ISIT 2010 : a few more talks

I think I lack the willpower to write up more notes on talks, and there are other things I’d like to blog about, but here are one or two sentences on some other talks that I found interesting… I also enjoyed the energy session on Friday and the talks by Sundeep and Galen on compressed sensing, but time has gotten the better of me. Next time, folks.

Channel Intrinsic Randomness
Matthieu Bloch
This was on extracting random bits from the output of noisy channel. These bits should be independent of the input to the channel. Matthieu uses the enigmatic information spectrum method to get his results — thanks to the plenary lecture I was able to understand it a bit better than I might have otherwise.

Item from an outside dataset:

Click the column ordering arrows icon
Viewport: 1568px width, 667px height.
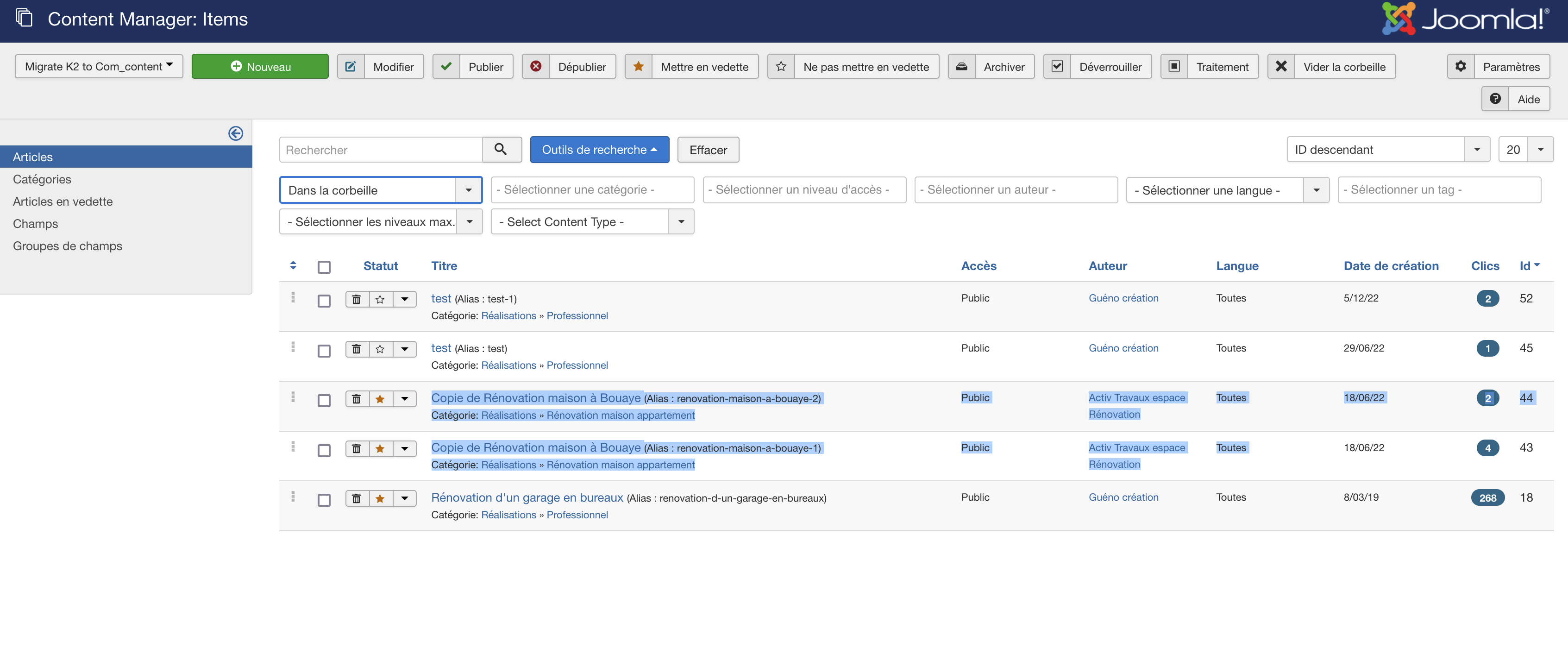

Assisted Common Information
Vinod Prabhakaran and Manoj Prabhakaran
I was very interested in this talk because I have been thinking of a related problem. Two terminals observe correlated sources X_1^n and Y_1^n respectively. A genie observes both sources and sends messages at rates R_1 and R_2 to the two terminals, who then have to produce variables W_1 and W_2 which have large entropies and are also equal with high probability. This problem is connected to the Gacs-Korner problem and Wyner’s common information problem, and also possibly this recent preprint by Andrej Bogdanov and Elchanan Mossel. They manage to solve it using a novel construction of “monotone regions.”

Patterns and Exchangeability
N. P. Santhanam and M. Madiman
This work grew out of the AIM workshop on permanents. De Finetti’s theorem says an exchangeable process can be built up as a mixture of iid processes. Kingman showed that something called an exchangeable partition process is built up from something he called “paintbox processes.” One thing that we discovered at the workshop was that the pattern process of an iid process is the same as a paintbox process (and vice-versa). The paper then goes through many connections between these processes, certain limits of graphs, and connections to universal compression.

Universal Hypothesis Testing in the Learning-Limited Regime
Benjamin G. Kelly, Thitidej Tularak, Aaron B. Wagner, and Pramod Viswanath
This was a really great talk. The problem here is that for each n you get n samples X^n distributed i.i.d. according to p_n or q_n on an alphabet \mathcal{A}_n which can grow with n. Given a new sequence Z^n you have to decide if it was generated according to p_n or q_n. They show a number of results which say that consistency is possible for |\mathcal{A}_n| sublinear in n, impossible for quadratic in n, and other intermediate results. In particular, for well-behaved distributions with |\mathcal{A}_n| = \Theta(n^{\alpha}) and all probabilities are \Theta(n^{-\alpha}), they can get some consistency results, but in particular the generalized likelihood ratio test (GLRT) is inconsistent for \alpha = 1.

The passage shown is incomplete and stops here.